Le sport peut créer des opportunités diplomatiques cruciales pour que les pays redorent leur image. Considérez que lors de cette Coupe du monde, les États-Unis ont envoyé leur plus haut diplomate, le secrétaire d’État Antony Blinken, au Qatar. Il loué Les « progrès » du Qatar en matière de droits des travailleurs après des années de rapports sur le traitement brutal par le Qatar de ses travailleurs de la construction nés à l’étranger lors de la Coupe du monde. Le résultat final pour le Qatar était qu’il ressemblait à un plus grand joueur sur la scène mondiale, et le tournoi a créé une opportunité pour les États-Unis et le Qatar de développer leurs relations. Peut-être que l’Arabie saoudite espère des liens plus solides avec une future Maison Blanche républicaine après avoir organisé des tournois de golf LIV sur les terrains de golf de l’ancien président Donald Trump.

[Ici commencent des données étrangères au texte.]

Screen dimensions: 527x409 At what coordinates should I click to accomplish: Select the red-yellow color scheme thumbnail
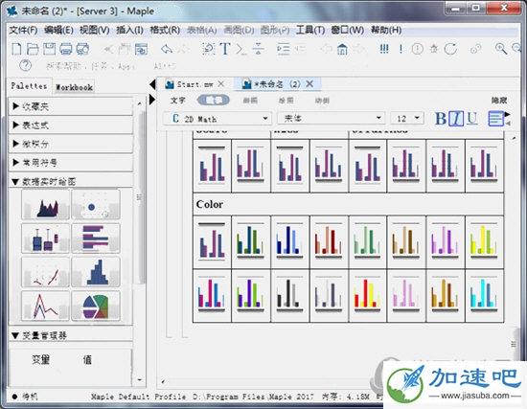coord(367,295)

L’Arabie saoudite espère-t-elle blanchir son image et se laver de ses divers péchés en jetant de l’argent dans le sport ? Je dirais que oui. Mais ce n’est pas seul Faisant cela. Le sport fait partie d’une stratégie plus large du pays essayant de devenir un acteur plus riche et plus puissant sur la scène mondiale, ce que veulent la plupart des pays.
En fin de compte, le plus gros problème n’est pas l’utilisation du sport comme outil politique. C’est presque universel. Notre objection devrait porter sur les choses de fond que l’Arabie saoudite fait mal – son traitement des femmes, de ses travailleurs invités, du Yémen, des dissidents. Aucune diplomatie culturelle de l’Arabie saoudite ne change l’importance de ces questions ou ne diminue la nécessité de les critiquer.